As someone who also cares about privacy, hear are a few things that IMO suggest that free customers' logs are a part of their business model:
* Their documentation has plenty of references to security, but no references to privacy outside of the privacy policy.
* They have all but eliminated any revenue stream from average user when they made an unsolicted announcement that they upgraded their free plan to allow 100 devices and 5 users.
* The content they sponsor for marketing/advertising seems targeted for consumers instead of networking professionals. I don't see Cisco and Palo Alto Networks sponsoring every Linux/self-hosting podcast or YouTube channels for example.
* Even the flag-name for turning off logging is mild deterrent based on what you will lose (`--no-support`) as opposed to being neutral '--no-logging' or truly descriptive like most FOSS companies that are not pushing an ulterior motive such as '--no-analytics'.

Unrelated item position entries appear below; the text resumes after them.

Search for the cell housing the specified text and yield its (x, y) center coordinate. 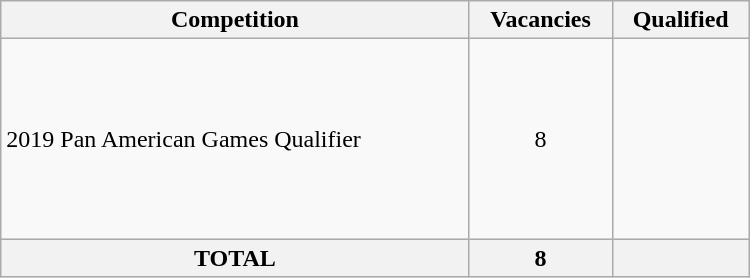
TOTAL (235, 258)
2019 Pan American Games Qualifier (235, 139)
Qualified (680, 20)
Competition (235, 20)
Vacancies (540, 20)
Determine the [X, Y] coordinate at the center of the cell enclosing the given text.  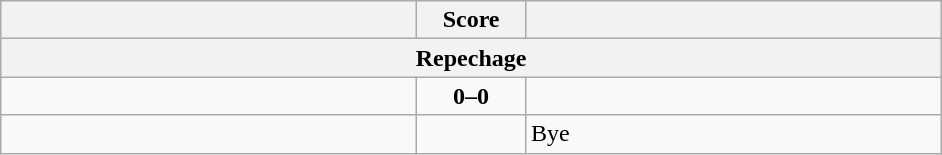
Score [472, 20]
Bye [733, 134]
0–0 [472, 96]
Repechage [472, 58]
Detect which cell encompasses the target text, then output its [x, y] center coordinate. 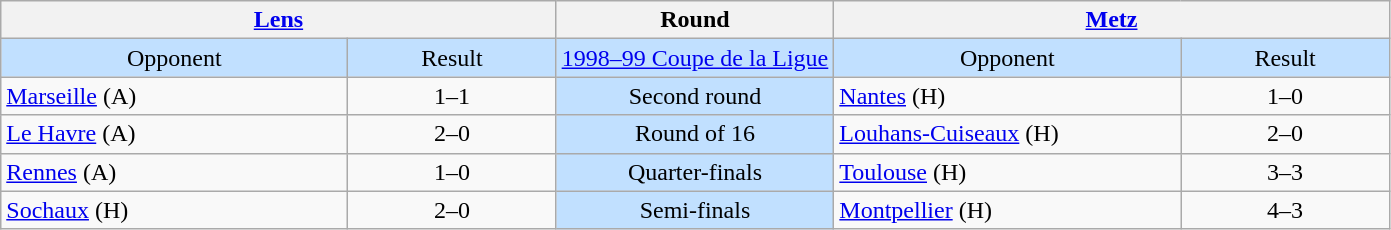
Le Havre (A) [174, 134]
Semi-finals [695, 210]
Toulouse (H) [1008, 172]
Marseille (A) [174, 96]
Quarter-finals [695, 172]
Sochaux (H) [174, 210]
Lens [278, 20]
1–1 [452, 96]
Metz [1112, 20]
Second round [695, 96]
3–3 [1285, 172]
Nantes (H) [1008, 96]
Montpellier (H) [1008, 210]
Round [695, 20]
4–3 [1285, 210]
Round of 16 [695, 134]
1998–99 Coupe de la Ligue [695, 58]
Rennes (A) [174, 172]
Louhans-Cuiseaux (H) [1008, 134]
Provide the (x, y) coordinate of the cell's center where the given text is located.  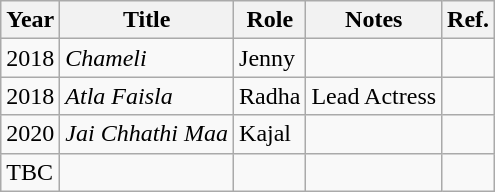
Jai Chhathi Maa (147, 134)
Year (30, 20)
Ref. (468, 20)
TBC (30, 172)
Chameli (147, 58)
Notes (374, 20)
Title (147, 20)
Radha (270, 96)
Kajal (270, 134)
Lead Actress (374, 96)
Atla Faisla (147, 96)
Role (270, 20)
2020 (30, 134)
Jenny (270, 58)
Detect which cell encompasses the target text, then output its (x, y) center coordinate. 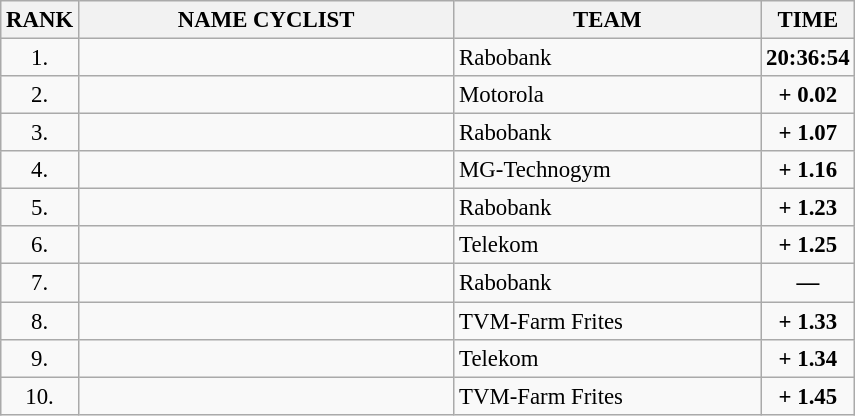
MG-Technogym (608, 170)
RANK (40, 20)
+ 1.16 (808, 170)
9. (40, 358)
Motorola (608, 95)
1. (40, 58)
4. (40, 170)
+ 1.45 (808, 396)
2. (40, 95)
+ 1.25 (808, 245)
3. (40, 133)
20:36:54 (808, 58)
7. (40, 283)
5. (40, 208)
+ 1.33 (808, 321)
10. (40, 396)
+ 0.02 (808, 95)
6. (40, 245)
— (808, 283)
TIME (808, 20)
8. (40, 321)
+ 1.23 (808, 208)
TEAM (608, 20)
+ 1.07 (808, 133)
NAME CYCLIST (266, 20)
+ 1.34 (808, 358)
Capture the cell that displays the provided text and extract its (X, Y) central coordinate. 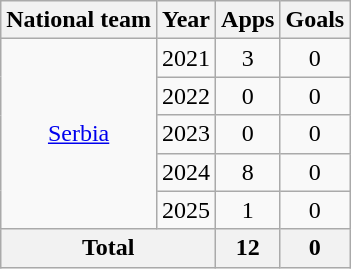
Goals (315, 20)
Serbia (79, 134)
National team (79, 20)
2021 (186, 58)
2022 (186, 96)
Apps (248, 20)
2024 (186, 172)
8 (248, 172)
3 (248, 58)
2023 (186, 134)
1 (248, 210)
12 (248, 248)
Year (186, 20)
Total (108, 248)
2025 (186, 210)
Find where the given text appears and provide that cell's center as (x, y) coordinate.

* logs cannot be disabled for phones
* In my experience, disabling logs was perhaps the only thing that was not configurable through the GUI
I'm into privacy and still relatively new on the networking scene thanks to setting up OpenWrt on my router. Am I correct that when tailscale updates/hijacked resolv.conf, subsequent DNS resolution is passed onto them on visited websites even when tailscale is not being used? No, they can't "read" your traffic, but if I understand things right, they know every website you visited and for how long, which is more than enough data for a rich marketing profile. That was my takeaway before I jumped ship for a self-hosted solution.
My understanding is that they have the holy grail of data because they are getting all of your LAN, WAN and mobile network traffic. I'm not aware of (m)any companies whose business model allows access to all three? It's like if your ISP and your Mobile Network had a baby on your local server, and that baby reports every website you visit.